Al riparo dagli sguardi del mondo, gli Ultimi raccattavano brandelli di Welfare, trincerati in quartieri ombra dove l’Europa finisce e comincia l’Inferno. Il Nostro.
Ricordo i nomi di quei posti. Erano chiamati anche Nazioni.
A metà mattina, quell’esercito silenzioso cominciava la propria marcia. Casa per casa, andava a pregare le sue divinità in lunghe processioni. Dicevano di essere gli scarti dell’inesorabile declino dell’industria inglese e di quel porto imperiale che fu, la città di Liverpool. Quelle catene se le sono passate di generazione in generazione, da padre a figlio.
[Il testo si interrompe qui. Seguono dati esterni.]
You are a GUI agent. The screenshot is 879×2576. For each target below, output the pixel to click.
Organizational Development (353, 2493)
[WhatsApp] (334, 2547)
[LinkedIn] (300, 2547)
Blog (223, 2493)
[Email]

Non ho letto questo nei libri di Storia. Fu nei loro occhi ch’io vidi la mancanza di un’intera Epoca.
Le Crack House situate ad ogni strada, di modo da coprire tutto il territorio, erano rifornite continuamente di droga. I Pub dove nei cessi si consumava cocaina a fiumi erano ancora più numerosi. Interi nuclei famigliari usavano queste stazioni infernali come unici luoghi di aggregazione. Lo stato forniva un alloggio, un sussidio e il metadone.
A Everton non c’erano extra-comunitari, stavano in un quartiere tutto loro dall’altra parte della città: la decadenza sistematica di quel frammento di umanità era un prodotto esclusivamente Made in England, privo di contaminazione straniera.
È questa l’Europa? Si, è anche questa. Ma non la mia.
Io vedo Poeti, Uomini, Donne e Bambini forgiare Nazioni con il ferro delle loro catene spezzate.